Para João Damasceno, a obra
não ofende a PM. Ele explica que a gravura foi concebida a partir de uma
conversa entre ele e o cartunista e que a presença do PM na obra é uma
metáfora da violência do estado nas periferias.
— Não há
referência a nenhuma pessoa específica. No caso, o policial representa a
violência praticada pelo estado, comum nas periferias. Já o homem
crucificado não é Jesus Cristo, é um homem negro, vítima desse sistema.
Fosse uma mulher poderia ser a juíza Patrícia Acioli (assassinada por
PMs em agosto de 2011) — diz Damasceno, que chama a medida de Bolsonaro
de “abuso de direito”.
O TJ, afirmou, por meio de nota, que ainda
vai analisar o material para autorizar sua presença no gabinete, mas não
precisou uma data.
.JPG)
Para artista, represália
O cartunista Carlos
Latuff reagiu às críticas de Bolsonaro. Para o autor da obra, a
proibição do quadro no gabinete do juiz pode ser considerado um
“atentado à liberdade de expressão”.
— Ações como a de Bolsonaro e
mesmo possíveis ações judiciais contra o juiz Damasceno são atentados
contra a liberdade de expressão e não condizem com a democracia.
Represalias contra quem se levanta contra os abusos da polícia são coisa
típica de um estado policial e nao uma democracia — alegou o artista ao
EXTRA.
Já o presidente da Associação de Ativos, Inativos e
Pensionistas da Polícia Militar, Miguel Cordeiro, fez críticas ao juiz e
à obra. Para Cordeiro, a presença de um policial acaba por expor a PM,
quando, “na maioria das vezes, o maior responsável pela violência é quem
a ordena, e não quem a executa”:
— Muito me admira essa ação por
parte de um juiz, uma pessoa que deveria se mostrar imparcial perante à
sociedade. Ninguém sabe se amanhã ele vai estar numa Vara Criminal,
julgando um PM. Existem bons e maus policiais, mas o responsável por
essa polícia violenta é quem a comanda. Ao invés de colocar a imagem de
um PM, o juiz deveria colocar a imagem do governador.
Para o juiz
João Damasceno, ‘se algum PM se vir representado pela obra, sua conduta
deve ser investigada’. Confira a entrevista com o juiz:
Por que o senhor escolheu a tela de Carlos Latuff para enfeitar seu gabinete?
A
imagem surgiu de uma conversa entre o artista e eu. A imagem retrata
apenas uma ocorrência comum nas periferias ao longo da História: as
vítimas da violência do Estado.
A inauguração da imagem é uma crítica à política de segurança do governo do estado?
A
segurança que assegure vida digna aos cidadãos não pode ser construída
com territórios ocupados e violações aos direitos humanos. Sou a favor
da desmilitarização da polícia.
O senhor defende a exposição pública de posicionamentos políticos de um juiz?

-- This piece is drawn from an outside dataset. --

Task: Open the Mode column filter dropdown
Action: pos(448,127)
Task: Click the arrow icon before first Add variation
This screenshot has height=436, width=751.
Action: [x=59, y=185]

Todo juiz tem opinião. A explicitação de seu posicionamento é direito, ainda que ninguém possa ser obrigado a explicitá-lo.

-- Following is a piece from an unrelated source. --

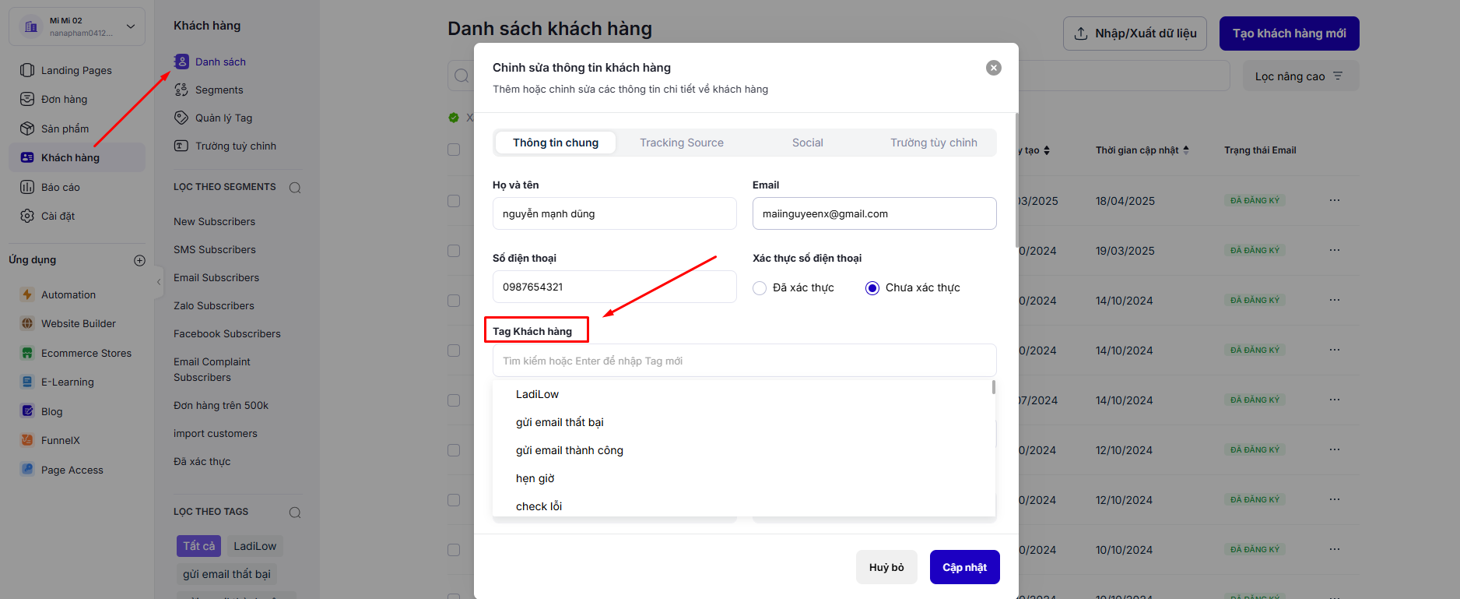Click the Tag Khách hàng search input
This screenshot has height=599, width=1460.
click(x=744, y=361)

Na imagem, o personagem crucificado é Jesus Cristo?
A
tela não é religiosa. Esse homem negro alvejado pela violência do
estado, para mim, não é Jesus. A crucificação era uma prática comum de
violência contra a população das periferias. Inclusive, junto com Jesus,
dois ladrões — tratados tal qual traficantes na época — foram
crucificados.
O senhor teme que policiais entrem na Justiça alegando que se sentiram ofendidos pela imagem?
Na
imagem não há ofensa. Não existe referência à pessoa individualizada.

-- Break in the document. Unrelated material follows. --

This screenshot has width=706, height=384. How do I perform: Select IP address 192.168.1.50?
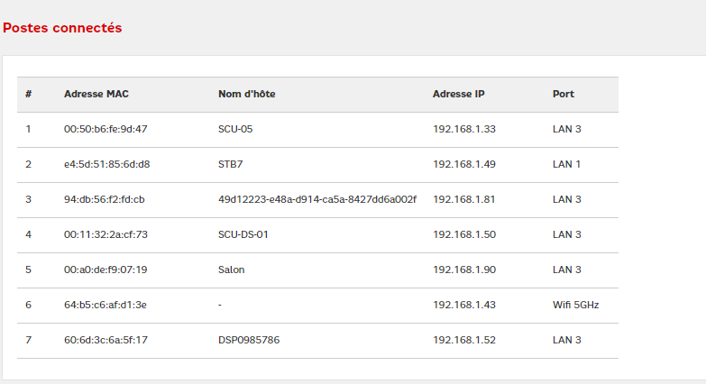464,234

Se algum PM se vir representado na obra, é o caso de investigar se já
esteve envolvido em autos de resistência ou outros abusos contra os
direitos humanos. Quem não esteve envolvido com tais ocorrências, não
vai se identificar com a gravura. Já a identificação pode se traduzir em
prova nova e possibilitar a reabertura de inquérito já arquivado. Além
do que já há jurisprudência no sentido de que a referência coletiva não
legitima pessoas a individualmente requererem retratação ou reparação.
O estado é repressor e esse deputado só quer aparecer!